Potential Conflicts of Interests
Mr. Richard Sullivan, the Chairman and Chief Executive Officer of the
Company, is also Chairman of Great Bay Technology, Inc. and Managing General
Partner of the Bay Group. Both these companies conduct business with the
Company, and receive compensation from the Company for various services,
including assistance in identifying potential acquisition candidates and in
negotiating acquisition transactions. The relationships among such companies,
Mr. Sullivan and the Company may involve conflicts of interest.
Possible Volatility of Stock Price
The Common Stock is quoted on the Nasdaq Small-Cap Market, which stock
market has experienced and is likely to experience in the future significant
price and volume fluctuations which could adversely affect the market price of
the Common Stock without regard to the operating performance of the Company.
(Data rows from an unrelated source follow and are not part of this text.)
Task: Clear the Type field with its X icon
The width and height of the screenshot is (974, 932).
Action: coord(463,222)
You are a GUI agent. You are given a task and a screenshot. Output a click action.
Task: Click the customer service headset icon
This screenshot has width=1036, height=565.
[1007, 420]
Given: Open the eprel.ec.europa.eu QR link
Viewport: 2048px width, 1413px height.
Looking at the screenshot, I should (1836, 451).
In
addition, the Company believes that factors such as the significant changes to
the business of the Company resulting from continued acquisitions and
expansions, quarterly fluctuations in the financial results of the Company,
shortfalls in earnings or sales below analyst expectations, changes in the
performance of other companies in the same market sectors as the Company and the
performance of the overall economy and the financial markets could cause the
price of the Common Stock to fluctuate substantially.